In the records below, find the line containing "You are a computer-use agent. Image", then reproduce that line and every one after it to the end, exactly and alone.

____ Available records

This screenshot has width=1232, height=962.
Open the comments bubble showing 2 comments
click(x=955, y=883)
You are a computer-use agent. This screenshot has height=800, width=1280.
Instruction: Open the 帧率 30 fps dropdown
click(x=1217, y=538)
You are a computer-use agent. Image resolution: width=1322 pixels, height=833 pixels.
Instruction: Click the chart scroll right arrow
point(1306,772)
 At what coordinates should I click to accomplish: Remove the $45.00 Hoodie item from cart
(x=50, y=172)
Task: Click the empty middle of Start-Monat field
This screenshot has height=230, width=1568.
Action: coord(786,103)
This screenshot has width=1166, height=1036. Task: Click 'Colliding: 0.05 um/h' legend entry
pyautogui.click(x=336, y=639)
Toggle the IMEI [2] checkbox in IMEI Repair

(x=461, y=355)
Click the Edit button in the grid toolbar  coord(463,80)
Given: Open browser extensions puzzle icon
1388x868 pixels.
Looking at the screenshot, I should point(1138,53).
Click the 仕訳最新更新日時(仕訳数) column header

________

**Answer area:**
You are a computer-use agent. Image resolution: width=1322 pixels, height=833 pixels.
Instruction: Click the chart scroll right arrow
point(1306,772)
 At what coordinates should I click to accomplish: Remove the $45.00 Hoodie item from cart
(x=50, y=172)
Task: Click the empty middle of Start-Monat field
This screenshot has height=230, width=1568.
Action: coord(786,103)
This screenshot has width=1166, height=1036. Task: Click 'Colliding: 0.05 um/h' legend entry
pyautogui.click(x=336, y=639)
Toggle the IMEI [2] checkbox in IMEI Repair

(x=461, y=355)
Click the Edit button in the grid toolbar  coord(463,80)
Given: Open browser extensions puzzle icon
1388x868 pixels.
Looking at the screenshot, I should point(1138,53).
Click the 仕訳最新更新日時(仕訳数) column header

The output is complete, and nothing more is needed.